De Ubantu tomo uma frase, entre as mais significativas: "Bolsonaro venceu a eleição em 2018 porque parte dos brasileiros foi seduzida pela ideia da violência redentora. Diante da crise econômica e da descrença na política, os eleitores escolheram um justiceiro para governá-los. Como se o país decidisse abandonar suas instituições democráticas para se tornar uma enorme Rio das Pedras gerida por princípios milicianos.
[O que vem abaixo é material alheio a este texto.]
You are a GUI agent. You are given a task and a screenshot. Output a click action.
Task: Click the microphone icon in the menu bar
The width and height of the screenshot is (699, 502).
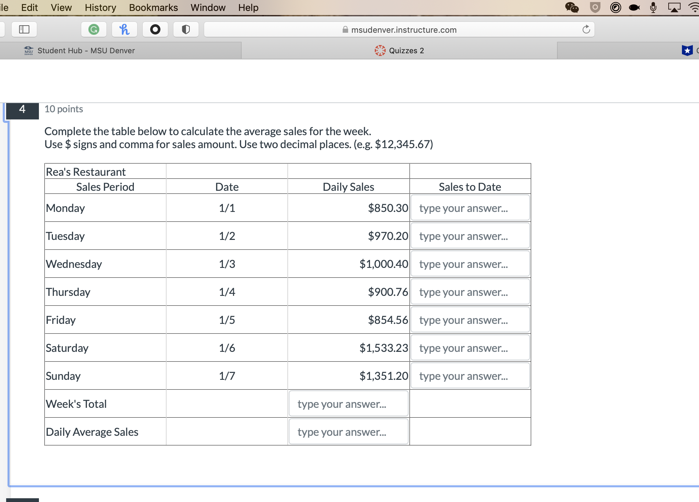click(653, 7)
Sem dúvida, há espaço para aprender e amadurecer depois do surto bolsonarista. A tristeza e a depressão chegaram porque o Brasil prometido pela Nova República não aconteceu. Bolsonaro foi o sintoma dessa desesperança". Que sintoma! O momento final do livro é uma homenagem a Marielle: 'Quantos mais vão precisar morrer para que essa guerra acabe'? "Bolsonaro veio com a proposta de acirrar a guerra. O surto que levou os eleitores a optar por essa via já faz parte da história brasileira, mas, se tudo der certo, será passageiro. Permanece a mensagem deixada por Marielle, a apontar o único caminho possível".

Concluo com a convocação de Fernanda Torres: "A República das milícias é leitura obrigatória" e a citação de uma frase de Leonardo Boff: "Se os pobres deste país soubessem o que estão preparando para eles, não haveria rua onde coubesse tanta gente para protestar". Este livro faz saber o que estão preparando.